Collected data
+-------+

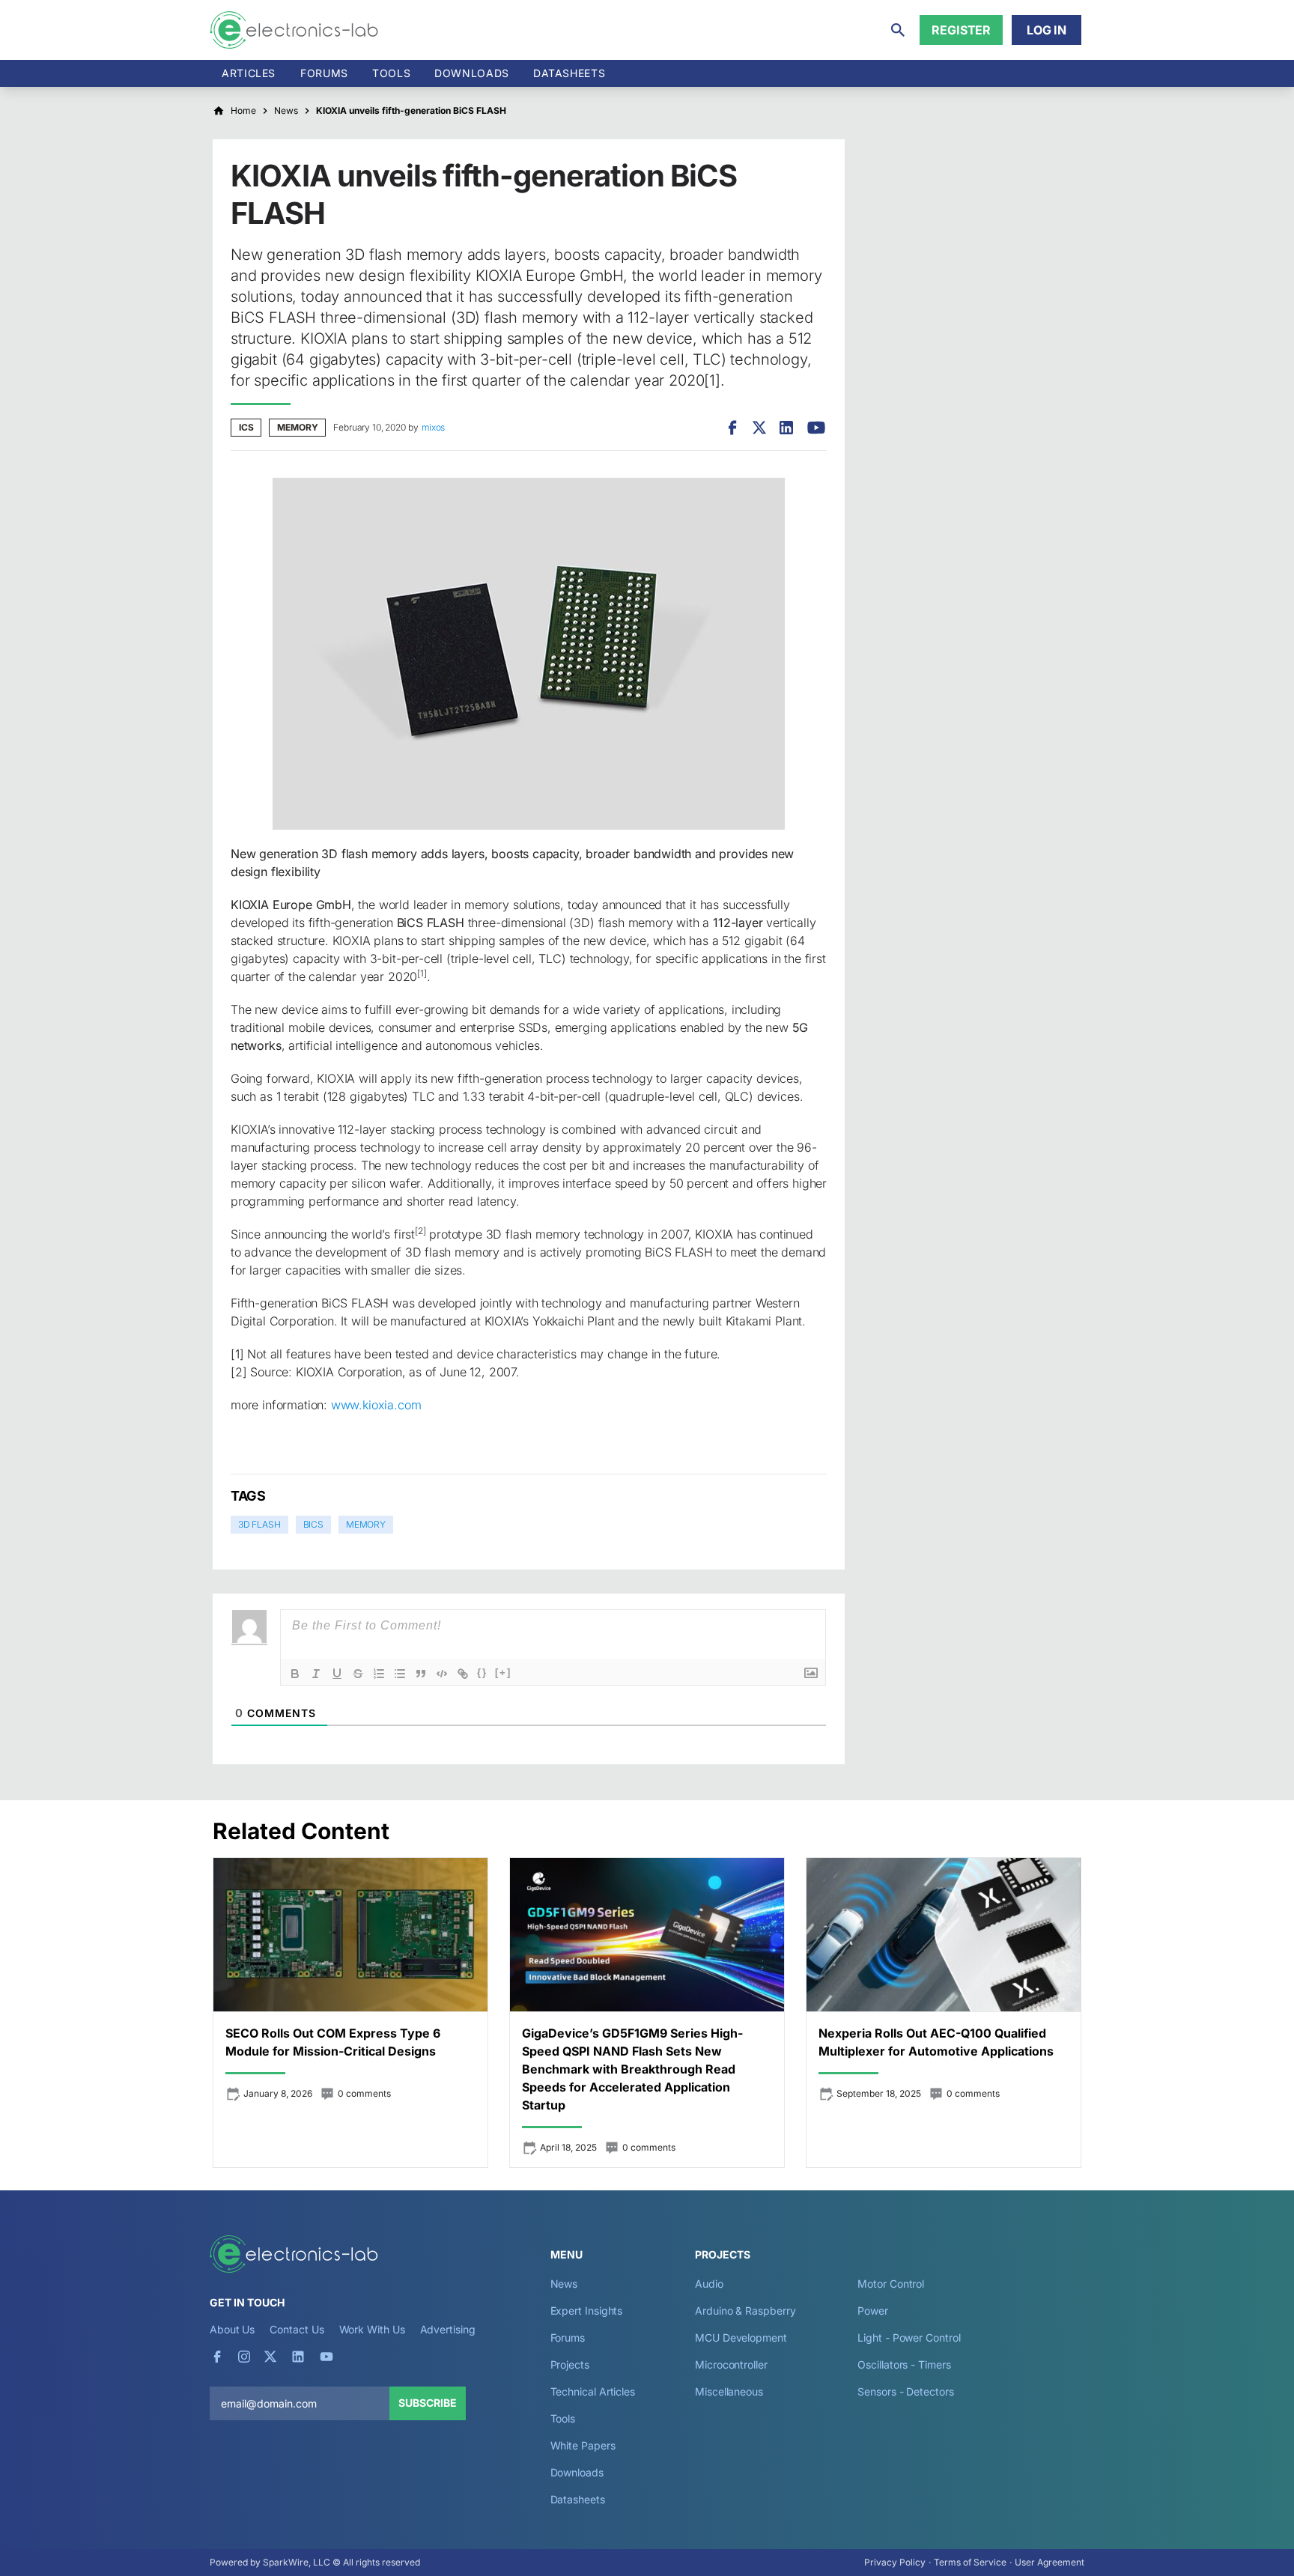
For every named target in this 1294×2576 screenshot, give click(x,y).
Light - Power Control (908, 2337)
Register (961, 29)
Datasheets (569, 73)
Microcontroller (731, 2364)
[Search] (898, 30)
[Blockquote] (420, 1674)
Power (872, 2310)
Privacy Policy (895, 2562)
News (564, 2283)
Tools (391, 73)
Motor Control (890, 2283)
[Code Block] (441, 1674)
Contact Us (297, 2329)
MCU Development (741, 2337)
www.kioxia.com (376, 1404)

+-------+

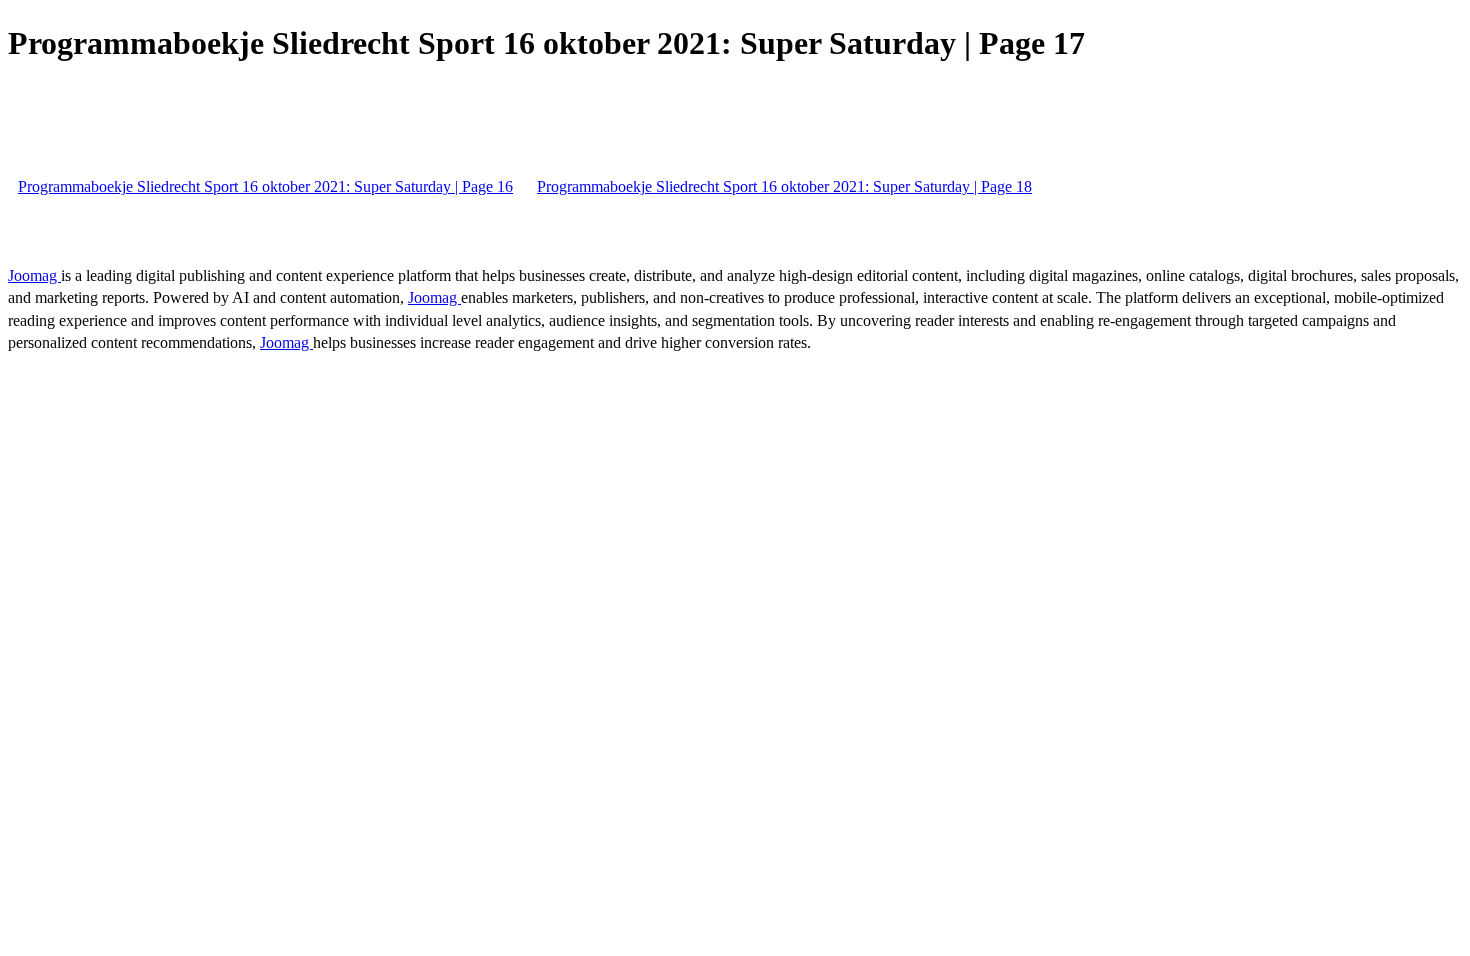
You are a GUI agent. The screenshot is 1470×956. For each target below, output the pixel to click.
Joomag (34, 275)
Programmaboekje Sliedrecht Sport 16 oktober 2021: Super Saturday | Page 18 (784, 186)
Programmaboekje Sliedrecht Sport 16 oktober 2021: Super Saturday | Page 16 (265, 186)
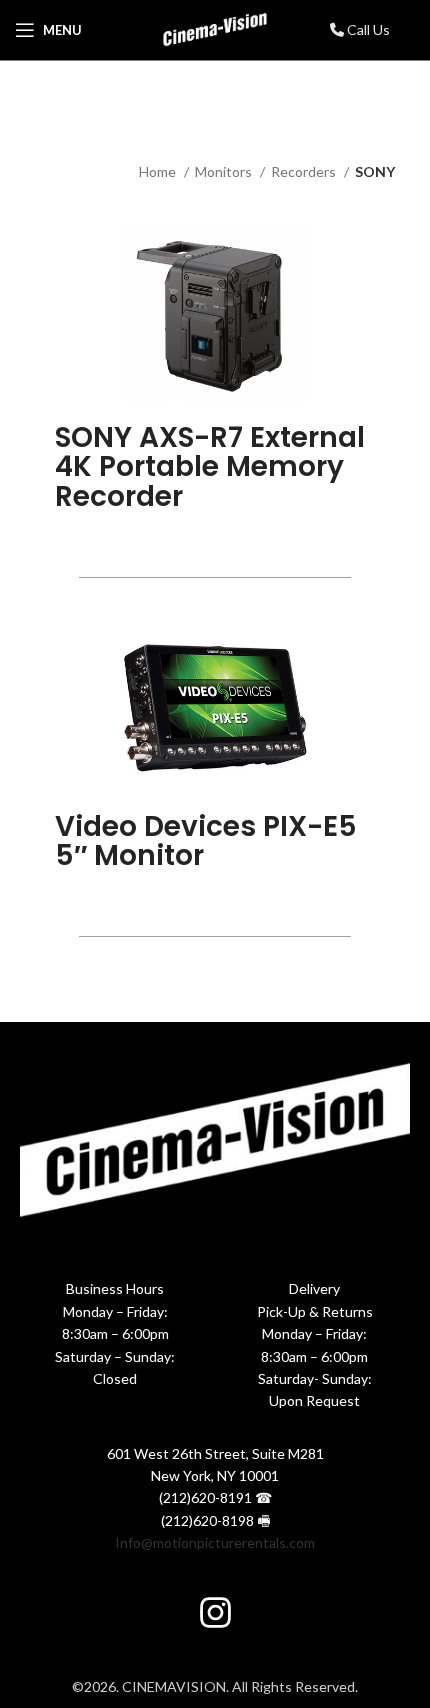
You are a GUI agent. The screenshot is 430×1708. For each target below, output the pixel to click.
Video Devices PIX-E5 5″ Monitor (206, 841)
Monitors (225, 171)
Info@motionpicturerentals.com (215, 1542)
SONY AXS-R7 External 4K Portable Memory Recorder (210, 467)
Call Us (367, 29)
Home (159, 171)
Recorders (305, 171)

+-------+

WHAT YOU ARE ASKED TO DO
Looking at the records above, which lines contain "Sport"? Copy those lines.

TASK RESULT
Programmaboekje Sliedrecht Sport 16 oktober 2021: Super Saturday | Page 18 (784, 186)
Programmaboekje Sliedrecht Sport 16 oktober 2021: Super Saturday | Page 16 (265, 186)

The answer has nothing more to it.